India also voted in favour of another resolution adopted by the general assembly in 2013 that recalled the International Court of Justice’s 2004 advisory opinion on Israeli occupation and demanded an immediate cessation of its “construction of the wall in the Occupied Palestinian Territory.” It is worth noting that the International Court of Justice had found that the Israeli wall around occupied Palestine violated the Fourth Geneva Convention and “severely impeded the exercise by the Palestinian people of its right to self-determination”.

So, one does notice subtle shifts in India’s stance on the Israel-Palestine issue at the United Nations. One sees a slow departure from the Nehruvian legacy of steadfastly opposing the Israeli occupation of Palestine to not opposing – if not supporting – it on specific occasions and in certain contexts. Why this is so should be a no-brainer for those who have been watching Modi’s Israel policy closely.

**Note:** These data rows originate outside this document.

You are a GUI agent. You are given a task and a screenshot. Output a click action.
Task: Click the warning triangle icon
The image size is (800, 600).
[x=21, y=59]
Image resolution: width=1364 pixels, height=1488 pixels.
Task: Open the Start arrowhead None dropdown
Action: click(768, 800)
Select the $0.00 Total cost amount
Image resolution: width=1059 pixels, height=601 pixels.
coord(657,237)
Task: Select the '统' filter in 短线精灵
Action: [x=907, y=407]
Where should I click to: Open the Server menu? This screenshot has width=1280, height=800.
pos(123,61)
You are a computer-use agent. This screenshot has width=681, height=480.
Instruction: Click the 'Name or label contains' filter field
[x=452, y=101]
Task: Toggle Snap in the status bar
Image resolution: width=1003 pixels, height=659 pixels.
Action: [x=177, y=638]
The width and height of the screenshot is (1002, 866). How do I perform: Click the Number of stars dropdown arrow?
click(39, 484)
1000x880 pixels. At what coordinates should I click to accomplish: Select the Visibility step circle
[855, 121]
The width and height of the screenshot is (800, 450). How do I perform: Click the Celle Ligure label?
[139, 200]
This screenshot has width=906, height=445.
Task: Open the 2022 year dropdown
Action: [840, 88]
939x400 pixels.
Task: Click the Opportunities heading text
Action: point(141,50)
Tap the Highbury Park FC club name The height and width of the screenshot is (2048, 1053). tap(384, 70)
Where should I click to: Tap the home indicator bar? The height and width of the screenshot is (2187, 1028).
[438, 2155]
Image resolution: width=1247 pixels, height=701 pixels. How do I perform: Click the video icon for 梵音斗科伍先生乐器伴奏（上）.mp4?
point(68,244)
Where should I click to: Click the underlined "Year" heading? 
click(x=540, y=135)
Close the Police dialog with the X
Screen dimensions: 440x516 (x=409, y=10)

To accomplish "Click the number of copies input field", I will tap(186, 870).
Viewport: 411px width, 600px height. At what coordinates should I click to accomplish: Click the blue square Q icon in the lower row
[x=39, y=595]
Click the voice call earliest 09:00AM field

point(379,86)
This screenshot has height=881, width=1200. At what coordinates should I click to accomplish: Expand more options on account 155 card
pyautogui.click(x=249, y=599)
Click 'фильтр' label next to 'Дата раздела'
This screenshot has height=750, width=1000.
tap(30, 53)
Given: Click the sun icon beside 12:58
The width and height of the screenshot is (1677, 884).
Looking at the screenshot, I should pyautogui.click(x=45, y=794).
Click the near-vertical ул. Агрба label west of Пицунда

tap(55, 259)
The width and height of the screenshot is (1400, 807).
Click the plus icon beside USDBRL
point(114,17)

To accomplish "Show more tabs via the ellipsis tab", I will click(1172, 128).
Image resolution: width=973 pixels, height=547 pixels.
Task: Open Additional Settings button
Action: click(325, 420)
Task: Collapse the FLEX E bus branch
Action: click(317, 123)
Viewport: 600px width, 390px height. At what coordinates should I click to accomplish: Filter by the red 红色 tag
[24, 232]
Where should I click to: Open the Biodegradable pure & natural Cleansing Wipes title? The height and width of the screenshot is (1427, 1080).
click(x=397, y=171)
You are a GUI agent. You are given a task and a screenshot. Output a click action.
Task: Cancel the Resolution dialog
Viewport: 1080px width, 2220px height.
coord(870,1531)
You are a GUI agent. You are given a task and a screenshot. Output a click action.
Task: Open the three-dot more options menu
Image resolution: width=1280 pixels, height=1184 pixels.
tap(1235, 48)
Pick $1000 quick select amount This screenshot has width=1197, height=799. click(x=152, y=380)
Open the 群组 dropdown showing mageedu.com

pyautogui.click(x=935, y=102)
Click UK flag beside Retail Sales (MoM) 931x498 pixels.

Under his watch, New Delhi has warmed up to Tel Aviv in a way that no previous administrations had. His government, through the National Security Advisor’s office, has ramped up defence and security cooperation with Israel while foregrounding a shared threat perception against “Islamist terrorism”. This is undergirded by a deeper ideological affinity between the Hindu right wing and the Zionists.

But, have warm bilateral relations ever come in the way of India voting in favour of a ceasefire during an intense armed conflict? They have. Calls for ceasefires are not apolitical. In 2016, India abstained from voting on a general assembly resolution that called for an immediate ceasefire in Syria, even as the Russian-backed Syrian army engaged in bloody confrontations with anti-Assad rebels. As security researcher, Kabir Taneja, pointed out, the no-vote had to do with New Delhi’s warm relations with both the Syrian and Russian governments.

The difference, however, was that back then, India was joined by several of its neighbours, including Pakistan, Bangladesh, Nepal and Myanmar, in the abstention. This time, India stands alone in its neighbourhood in refusing to endorse a ceasefire call to stop Israel’s bloodbath in Gaza. Even Myanmar – represented by its pro-democracy, anti-coup envoy, Kyaw Moe Tun – voted in favour of the resolution. So did France, an ardent backer of Tel Aviv, and Singapore, a key beneficiary of Israeli security assistance.

“Swasti Astu Vishwa” – these are the three Sanskrit words that Prime Minister Modi ended the India-hosted G20 summit in New Delhi in September. The prayer roughly means “let there be peace in the world”. That less than a month after this sombre invocation, his government would refuse to endorse a ceasefire call to stop the slaughter of millions of innocent civilians, lays bare the inglorious contradictions of New India.

Angshuman Choudhury is an Associate Fellow at the Centre for Policy Research.